Why MySQL slows down without specifying an index
P粉787806024
P粉787806024 2023-09-08 00:38:24
0
1
613

I'm trying to optimize a SQL query, but I'd like to know how to do it correctly.

SELECT 
    r0_.*
FROM ride r0_ use index (ride_booking_id_IDX)
LEFT JOIN booking b1_ ON r0_.booking_id = b1_.id 
LEFT JOIN spot s2_ ON r0_.from_spot_id = s2_.id 
LEFT JOIN spot s3_ ON r0_.to_spot_id = s3_.id 
WHERE b1_.start_at <= '2023-04-21' 
    AND b1_.end_at >= '2023-04-20' 
    AND b1_.paid_at IS NOT NULL 
    AND b1_.cancelled_at IS NULL 
    AND ((s2_.zone_id = 1 OR s3_.zone_id = 1)) 
    AND s2_.type = 'parking';

Here, I force the index (booking_id, from_spot_id, to_spot_id), which causes the query to execute within 25 seconds of the nearest date for about 100 milliseconds!

The

booking table has about 2 million rows, and the ride table has about 5 million rows.

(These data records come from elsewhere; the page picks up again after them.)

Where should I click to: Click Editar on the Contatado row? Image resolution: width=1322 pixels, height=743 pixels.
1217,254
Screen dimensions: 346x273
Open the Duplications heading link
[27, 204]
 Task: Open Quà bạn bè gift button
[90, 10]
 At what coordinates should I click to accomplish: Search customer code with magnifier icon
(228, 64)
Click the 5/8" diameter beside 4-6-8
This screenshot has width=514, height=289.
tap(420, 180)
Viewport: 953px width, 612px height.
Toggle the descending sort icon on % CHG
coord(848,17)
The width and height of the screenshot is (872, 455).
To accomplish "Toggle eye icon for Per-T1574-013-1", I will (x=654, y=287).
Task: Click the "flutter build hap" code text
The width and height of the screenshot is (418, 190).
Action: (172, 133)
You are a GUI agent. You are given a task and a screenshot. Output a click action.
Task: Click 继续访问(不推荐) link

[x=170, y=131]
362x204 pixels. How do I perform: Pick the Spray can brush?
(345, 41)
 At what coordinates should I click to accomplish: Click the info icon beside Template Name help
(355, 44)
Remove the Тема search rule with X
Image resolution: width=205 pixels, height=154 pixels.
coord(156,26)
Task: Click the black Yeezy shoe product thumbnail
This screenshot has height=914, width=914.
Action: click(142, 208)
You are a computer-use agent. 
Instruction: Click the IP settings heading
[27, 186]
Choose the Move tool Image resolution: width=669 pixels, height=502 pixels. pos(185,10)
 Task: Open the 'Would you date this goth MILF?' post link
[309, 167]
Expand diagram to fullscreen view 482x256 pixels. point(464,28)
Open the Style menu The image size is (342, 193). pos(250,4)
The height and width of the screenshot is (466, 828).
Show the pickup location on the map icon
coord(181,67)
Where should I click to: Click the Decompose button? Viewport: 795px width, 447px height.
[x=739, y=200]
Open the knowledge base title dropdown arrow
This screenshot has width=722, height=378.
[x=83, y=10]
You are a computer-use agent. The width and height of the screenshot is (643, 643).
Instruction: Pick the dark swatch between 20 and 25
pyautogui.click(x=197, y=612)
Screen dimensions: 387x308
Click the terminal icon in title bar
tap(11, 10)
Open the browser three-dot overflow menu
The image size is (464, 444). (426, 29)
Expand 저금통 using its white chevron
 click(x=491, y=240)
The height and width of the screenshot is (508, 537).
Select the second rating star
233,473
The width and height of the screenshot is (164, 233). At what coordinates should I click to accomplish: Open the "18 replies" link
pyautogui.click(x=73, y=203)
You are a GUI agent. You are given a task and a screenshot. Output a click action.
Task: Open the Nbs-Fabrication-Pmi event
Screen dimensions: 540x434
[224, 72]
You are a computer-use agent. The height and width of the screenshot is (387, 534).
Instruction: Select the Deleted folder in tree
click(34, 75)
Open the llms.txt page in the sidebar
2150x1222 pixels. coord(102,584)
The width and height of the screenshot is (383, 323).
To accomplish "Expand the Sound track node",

However, I can see it scanning more rows using the forced index:

id Choose a type surface Partition type Possible keys key key_len refer to OK Filtered additional
1 Simple b1_ scope Main, booking_id_end_IDX, booking_id_IDX, booking_id_start_IDX, IDX_E00CEDDEB75363F7, IDX_E00CEDDE37D3107C, IDX_E00CEDDEDEA4208C, booking_paid_at_IDX, booking_cancelled_at_IDX IDX_E00CEDDE37D3107C 6 111456 6.6 Use index conditions; use location
1 Simple r0_ refer to ride_booking_id_IDX ride_booking_id_IDX 109 ector.b1_.id 1 100.0
1 Simple s2_ eq_ref main,IDX_B9327A739F2C3FAB,spot_type_IDX main 4 ector.r0_.from_spot_id 1 72.52 place of use
1 Simple s3_ eq_ref main main 4 ector.r0_.to_spot_id 1 100.0 place of use

Compared to the same query without using indexes:

id Choose a type surface Partition type Possible keys key key_len refer to OK Filtered additional
1 Simple s2_ refer to main,IDX_B9327A739F2C3FAB,spot_type_IDX spot_type_IDX 767 constant 161 100.0 Use index conditions
1 Simple r0_ refer to IDX_9B3D7CD0ABAF30D3, IDX_9B3D7CD03301C60, ride_booking_id_IDX, booking_from_spot_to_spot_IDX IDX_9B3D7CD0ABAF30D3 5 ector.s2_.id 392 100.0
1 Simple b1_ eq_ref Main, booking_id_end_IDX, booking_id_IDX, booking_id_start_IDX, IDX_E00CEDDEB75363F7, IDX_E00CEDDE37D3107C, IDX_E00CEDDEDEA4208C, booking_paid_at_IDX, booking_cancelled_at_IDX main 108 ector.r0_.booking_id 1 5.0 place of use
1 Simple s3_ eq_ref main main 4 ector.r0_.to_spot_id 1 100.0 place of use

As far as I can tell, the dates I'm using to compare against start_at and end_at are the reason why the query is noticeably faster.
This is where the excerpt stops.